L’ordonnance, en effet, ne fait pas tout. « La prise en charge de l’asthme est conjointe, insiste le Pr Garcia. Il doit s’agir à chaque fois d’une décision médicale partagée. Notre rôle est de conseiller et de donner toutes les informations nécessaires pour que le patient se détermine. A partir de là, on s’adapte et on maintient le suivi, à raison d’une à deux visites annuelles (mesure du souffle, etc.). Il faut surtout éviter que la personne perde le fil de sa maladie, plus encore quand elle est atteinte d’un asthme léger à modéré qui peut connaître de longues périodes de rémission. »

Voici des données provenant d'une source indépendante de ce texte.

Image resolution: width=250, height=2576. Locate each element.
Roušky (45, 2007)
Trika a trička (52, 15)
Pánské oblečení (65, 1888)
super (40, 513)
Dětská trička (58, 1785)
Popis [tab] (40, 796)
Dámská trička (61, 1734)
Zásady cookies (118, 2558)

L’asthme est une maladie chronique, il est important d’être bien accompagné, estime Dorian Chérioux. « Au début, mon médecin pneumologue se contentait de renouveler l’ordonnance et moi d’appliquer la prescription. A un moment, j’en ai eu marre, d’autant que la cortisone entraînait des effets négatifs sur ma santé. J’ai fini par le lui dire, et il m’a accordé une heure pour m’écouter, me proposer des solutions par rapport à mes difficultés et faire en sorte d’améliorer la qualité de mon parcours de soins. Aujourd’hui, je vis bien avec un asthme sévère. » L’arrivée des biothérapies a aussi contribué à ce mieux-être, comme en atteste la présidente de l’Association des Asthmatiques sévères : « Je revis, je n’ai plus de crise, j’ai pu reprendre l’activité physique, c’est le jour et la nuit. Mais je reste consciente que la maladie est toujours là. » Quoi qu’il en soit, Chantal Harnois comme Dorian Chérioux doivent désormais penser de temps à temps à vérifier que leur Ventoline n’est pas périmée. « C’est en général le signe d’un asthme contrôlé », renchérit le Pr Garcia. Un bon signe.

En savoir plus

https://asthme-allergies.org

Liste des écoles de l’asthme : https://asthme-allergies.org/liste-officielle-ecoles-de-lasthme-france

https://asthmatiques-severes.fr

Le livre blanc de l’asthme : https://splf.fr/wp-content/uploads/2020/11/ASTHME-LIVREBLANC-nov2020.pdf

Crise d’asthme : les bons réflexes   

Toux, essoufflement, gêne respiratoire, oppression thoracique, etc., les crises surviennent quand les symptômes apparaissent. Mais leur intensité et/ou leur fréquence peuvent varier. « Il existe deux cas de figure, précise le Pr Gilles Garcia. Soit la poussée est explosive, on parle alors de crise aiguë, soit la dégradation est progressive et, dans ce cas, on parle d’exacerbation. » Il faut donc bien connaître ses symptômes pour pouvoir identifier une situation inhabituelle et réagir au plus vite : « Le plan d’action consiste en des prises du bronchodilatateur, dont la Ventoline, jusqu’à 20-30 bouffées, s’il le faut, et de la quantité de cortisone anti-inflammatoire dont la personne a besoin. En l’absence d’effet rapide, il faut appeler le Samu centre 15 et attendre l’arrivée des secours, en poursuivant les prises du traitement d’urgence, comme indiqué dans le protocole que le pneumologue vous a remis en consultation. » L’erreur à ne pas commettre est de prendre sa voiture, pour soi ou pour un proche. A ce stade, le temps est précieux.